Moore didn’t quite see her life taking such a turn when she graduated from MacCalester College in St. Paul, Minn., with a degree in French literature. She had plans to work as a literary translator, but found the field “insanely competitive” and the brass ring not all that attractive: “You were competing to translate legal documents.” And, she found to her dismay, you are doing it inside.

“I lasted about eight months,” she recalls of a job she had as a translator/office administrator. “I would look up at the skylight and just cry because I wanted to be outside.”

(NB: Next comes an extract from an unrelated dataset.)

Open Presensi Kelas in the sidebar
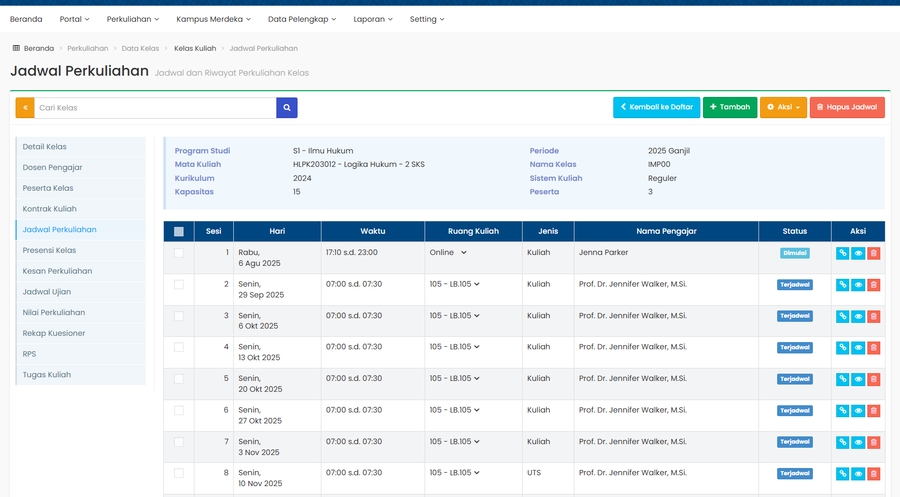 tap(50, 250)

She worked for two years as a “flower intern” on a Twin Cities area Community Supported Agriculture farm and liked the experience. Not only was it something she could do on her own with minimal investment, but she saw a need for a local source of organically raised cut flowers. As she will tell any customer that is brave enough to ask, 70 percent of cut flowers sold in this country are imported, mostly from Kenya, Holland and Columbia. Those imported flowers come with many hidden price tags attached: transporting all those pretty things thousands of miles burns a lot of jet fuel and diesel; chemicals that are banned in this country are often used; and the workers put their health at risk.

“People are very aware of chemicals on food and the politics of food, but they are unaware of things that are not food,” she says.

Today, five years after getting started, Moore sells the bulk of her flowers through Easy Bean, a local Community Supported Agriculture vegetable operation. Members of the farm can sign up for an Easy Blooms flower subscription. Moore also has office clients in the region, and sells to local florists. In a given year she will grow 50 to 60 varieties of annuals and perennials: from the common sunflower to the not so well known.

“This year I’m trying something called cardoon,” she says. “I have no idea what it looks like.”

Moore has continued to use Farm Beginnings—taking a follow-up course on business planning offered by the program, for example. She is also constantly tapping into that network of other established and beginning farmers she learned about through the course.

“The best thing Farm Beginnings gave me was a network. In a lot of ways it made me feel a lot less alone.”